JOURNAL ARTICLE

Effectiveness and safety of secukinumab for psoriasis in real-world practice: analysis of subgroups stratified by prior biologic failure or reimbursement

Tzong-Yun Ger, Yu-Huei Huang, Rosaline Chung-Yee Hui, Tsen-Fang Tsai, Hsien-Yi Chiu
Therapeutic Advances in Chronic Disease 2019, 10: 2040622319843756
31024679

Background: Little is known about the treatment outcomes of secukinumab in clinical practice, which differ from those in clinical trials. The effectiveness of biologics may differ in psoriasis patients with previous biologics exposure. The objective of this study was to investigate the real-world effectiveness and safety of secukinumab therapy and analyze subgroups stratified by reimbursement or prior biologic failure.

Methods: This retrospective multicenter study collected data from a cohort of 118 consecutive patients who received secukinumab treatment between December 2015 and March 2018. Effectiveness was evaluated by degree of improvement in the Psoriasis Area and Severity Index (PASI) scores. Adverse events and reasons for discontinuation were also recorded.
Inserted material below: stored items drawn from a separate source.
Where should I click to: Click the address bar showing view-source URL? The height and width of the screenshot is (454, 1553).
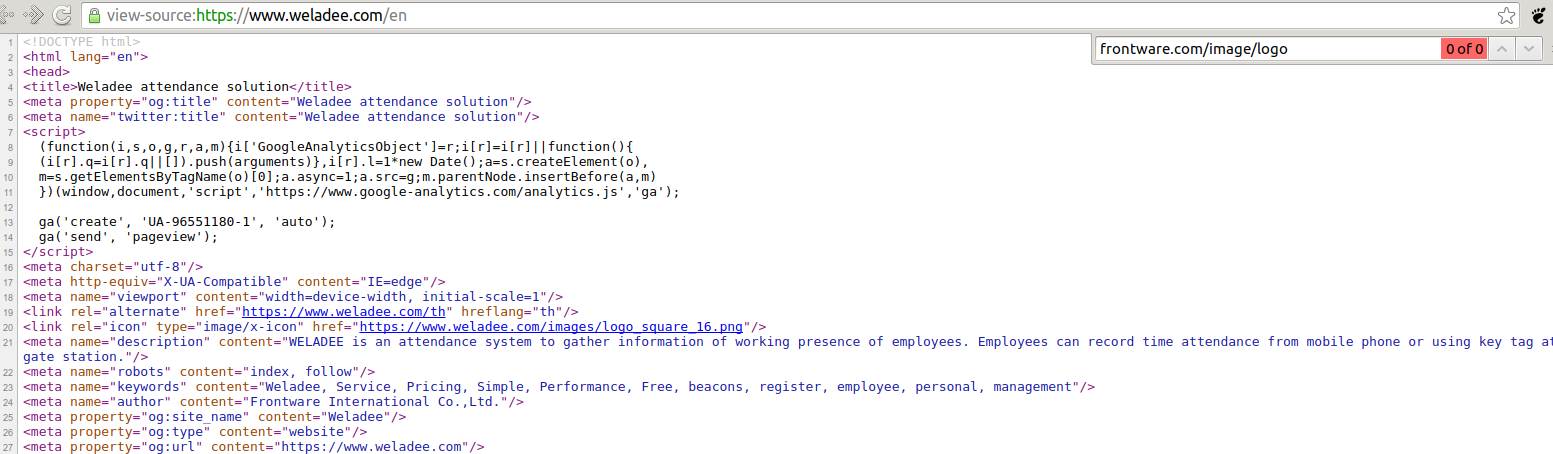pos(700,16)

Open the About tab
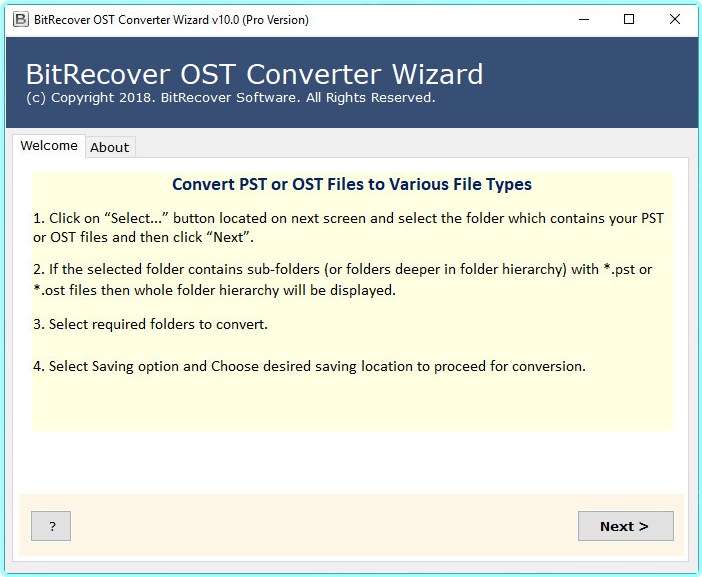pyautogui.click(x=109, y=147)
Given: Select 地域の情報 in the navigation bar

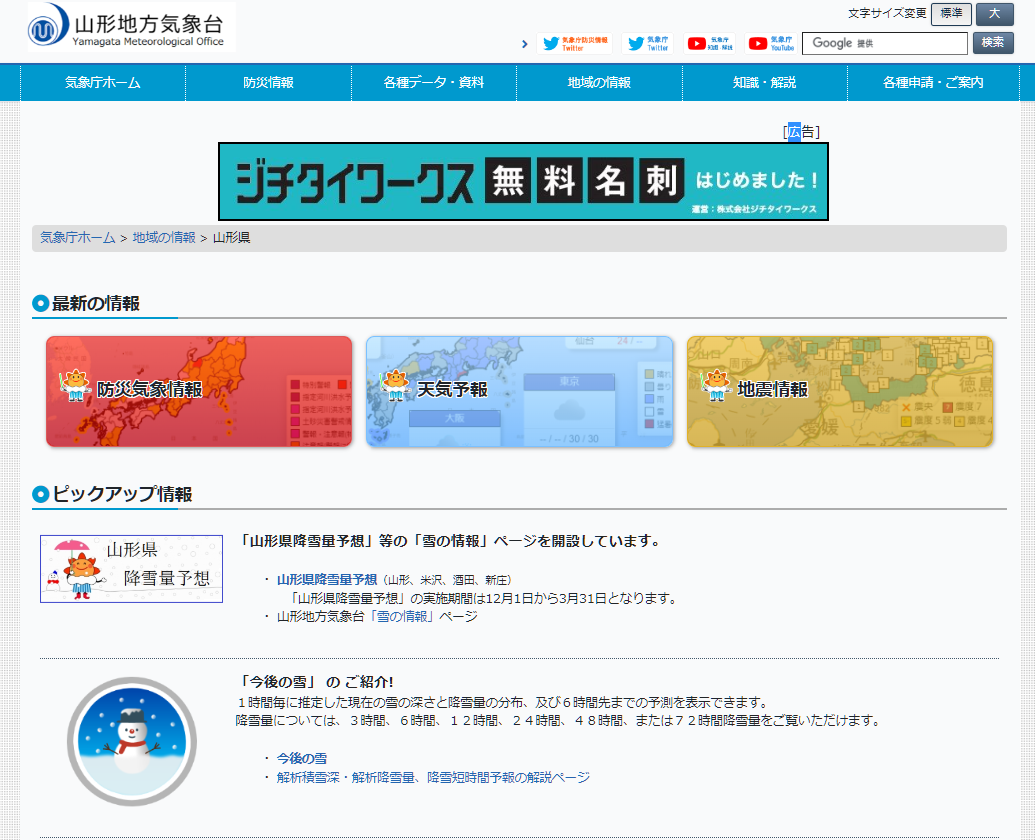Looking at the screenshot, I should point(598,84).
Results: The mean PASI improvement rate at weeks 4, 12, 24, and 36 was 63.5%, 77.7%, 78.7%, and 76.0%, respectively. Compared with reimbursed patients, nonreimbursed patients had a significantly lower baseline PASI and a shorter mean disease duration of psoriasis; they were more frequently biologic-naïve, had used less prior traditional antipsoriatic drugs and were more likely to be treated with secukinumab 150 mg. The effectiveness of secukinumab in nonreimbursed patients was superior despite higher discontinuation rates. Compared with patients without prior biologic failure, patients with prior biologic failure had a significantly lower mean PASI improvement at weeks 12, 24, 36, and 48. The decline in response rates to secukinumab tended to be more pronounced for patients who failed ustekinumab than tumor necrosis factor-α inhibitors. Moreover, the number of prior biologic failures was associated with a decreased response rate and increased likelihood of secondary loss of effectiveness of secukinumab therapy.

Conclusion: In a real-life clinical setting, the characteristics of nonreimbursed patients receiving secukinumab treatment differed from those of reimbursed patients. The PASI improvement for secukinumab was substantial but lower than that in clinical trials. The number and classes of prior biologic failures impact the treatment response to secukinumab.